§ Tarefas
a) Que parcela da receita geral do país o ICMS representa hoje, segundo o texto sobre transparência tributária?
b) Por favor, reproduza o trecho do texto sobre transparência tributária entre "O ICMS representa" e "e energia elétrica.", inclusive.
c) Dê continuidade ao texto sobre transparência tributária a partir do ponto em que ele termina.

Publicidade e transparência são palavras que se relacionam com outras tantas, tais como: visibilidade, diafaneidade, limpidez, clareza e correção, e se afastam de obscuridade e imposto embutido ou "por dentro", à medida que se perseguem os princípios constitucionais da Administração Pública acima transcritos.

A falta de publicidade, transparência e demonstração de boa-fé por parte do órgão público, quando deixa de legislar de modo a que o cidadão seja informado do tributo incidente sobre mercadorias e serviços, representa um entrave burocrático ao exercício de uma cidadania ativa e ao mesmo tempo cerceia a defesa do consumidor, uma vez que este não tem conhecimento pleno do quantum a que se opõe.

O ICMS representa hoje 23,41% da receita geral do país. Houve um aumento vertiginoso na política adotada pelos Estados, que majoraram suas alíquotas em produtos e serviços essenciais ao consumo, tais como combustível, telecomunicação e energia elétrica.

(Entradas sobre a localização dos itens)

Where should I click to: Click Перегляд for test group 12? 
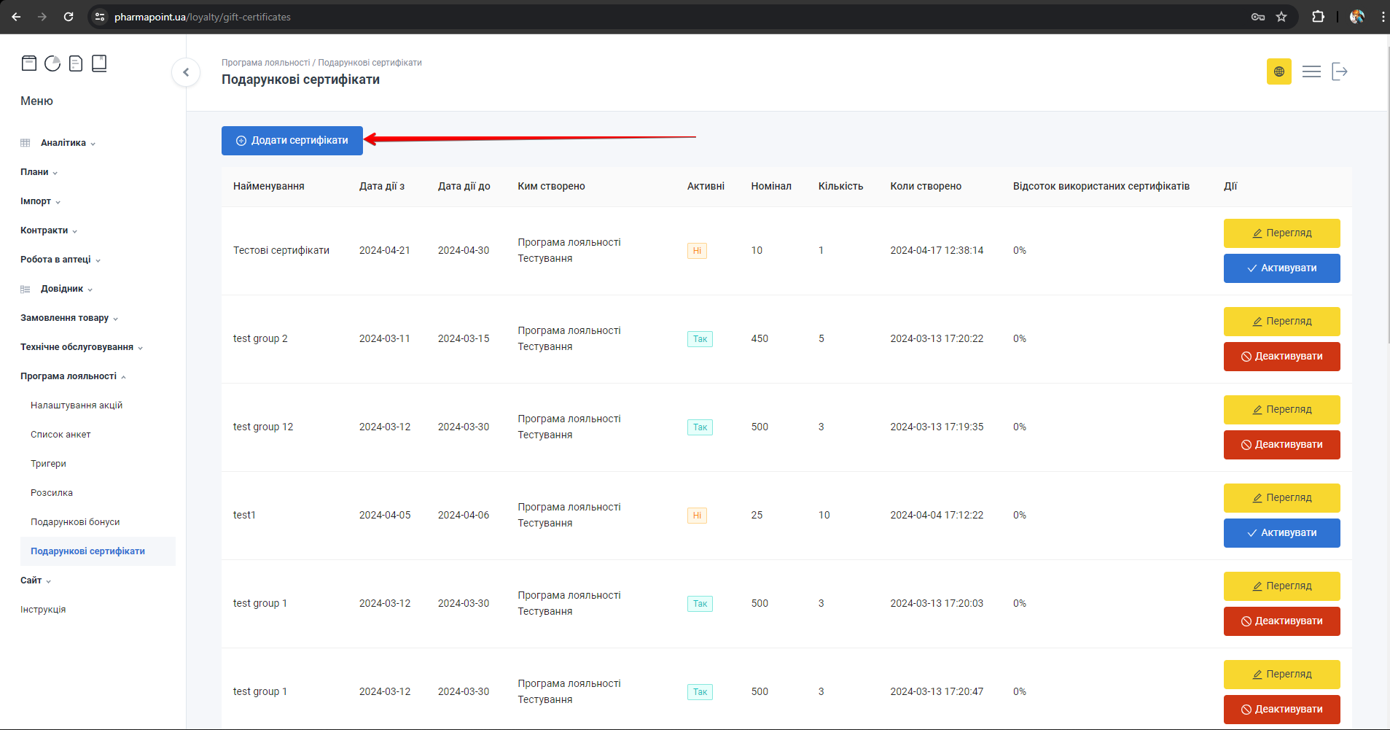(x=1281, y=410)
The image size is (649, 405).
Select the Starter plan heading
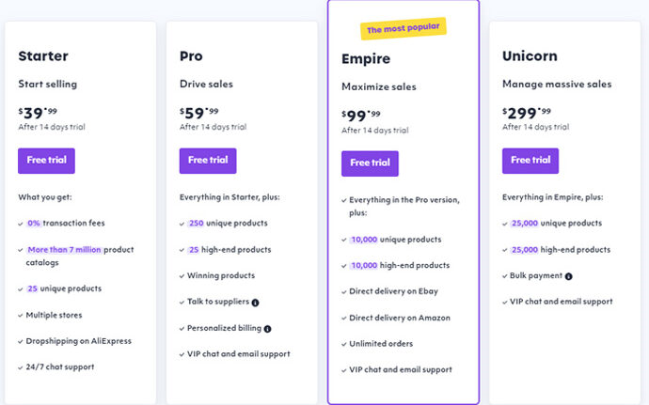tap(43, 56)

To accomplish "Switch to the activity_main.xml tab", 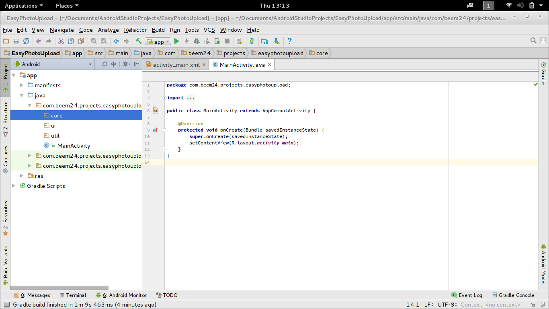I will pyautogui.click(x=175, y=65).
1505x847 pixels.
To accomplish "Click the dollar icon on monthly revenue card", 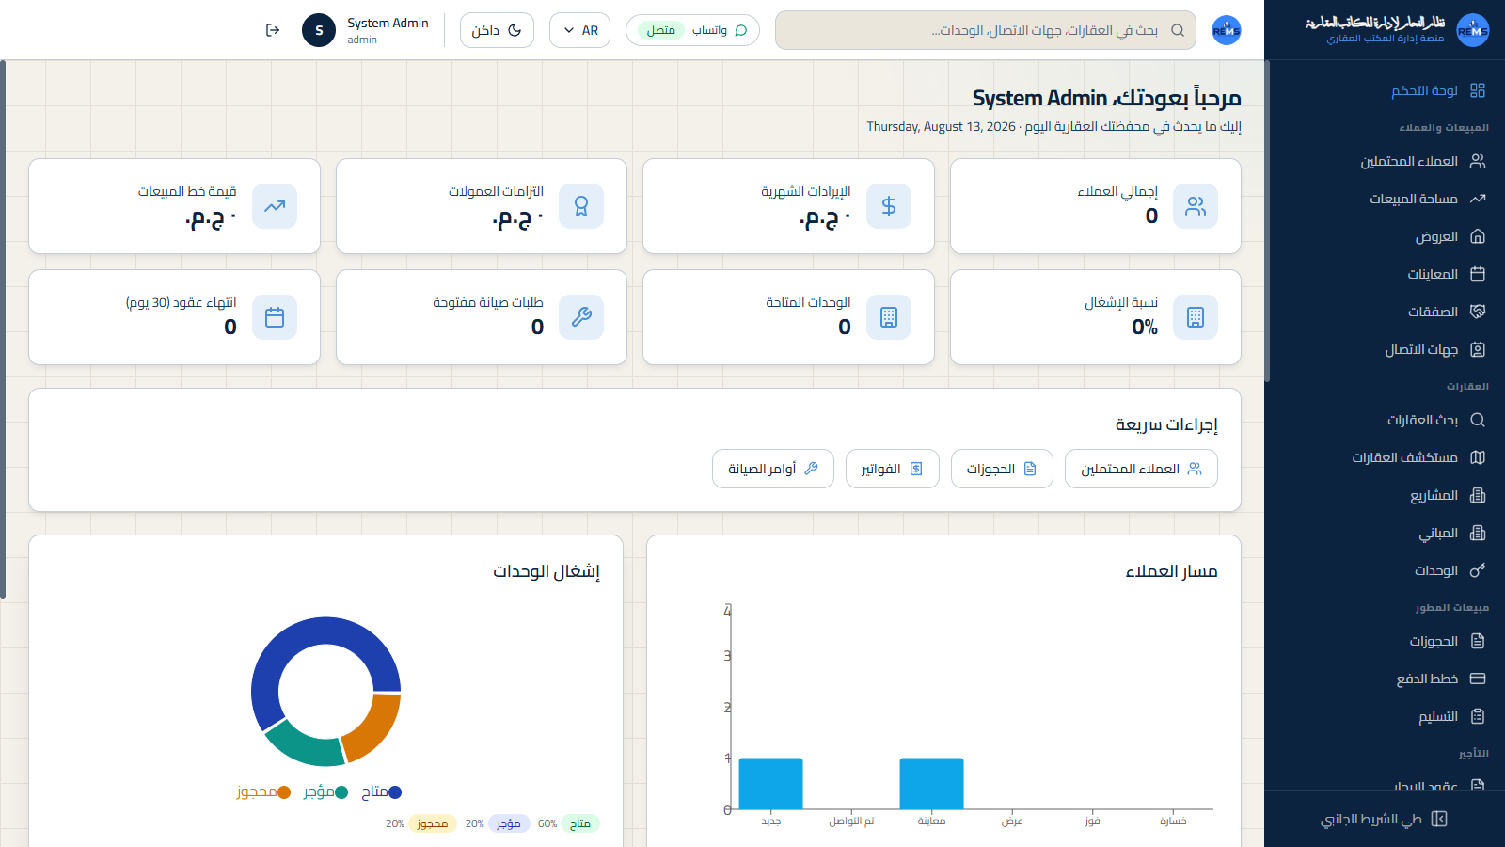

§ Respostas escritas
a) O ICMS representa hoje 23,41% da receita geral do país.

b)
O ICMS representa hoje 23,41% da receita geral do país. Houve um aumento vertiginoso na política adotada pelos Estados, que majoraram suas alíquotas em produtos e serviços essenciais ao consumo, tais como combustível, telecomunicação e energia elétrica.

c)
O ICMS é regido por 27 leis e possui regras próprias em cada unidade da federação. A complexidade da regulamentação provoca guerra fiscal entre os Estados e estimula a sonegação. Sua importância é grande no Sistema Tributário Brasileiro e a legislação exige simplificação que beneficiará a Fazenda Estadual, o comerciante e o contribuinte.

As obrigações acessórias ou instrumentais são muitas no caso do ICMS do Rio de Janeiro: são sete livros de escrituração fiscal que devem também ser autenticados, expedição de notas fiscais diferenciadas, elaboração de guias, apresentação de declarações e formulários a serem preenchidos. Não resta dúvida que mais uma vez o tempo do contribuinte é tomado no cumprimento de tais obrigações, que carecem de simplificação.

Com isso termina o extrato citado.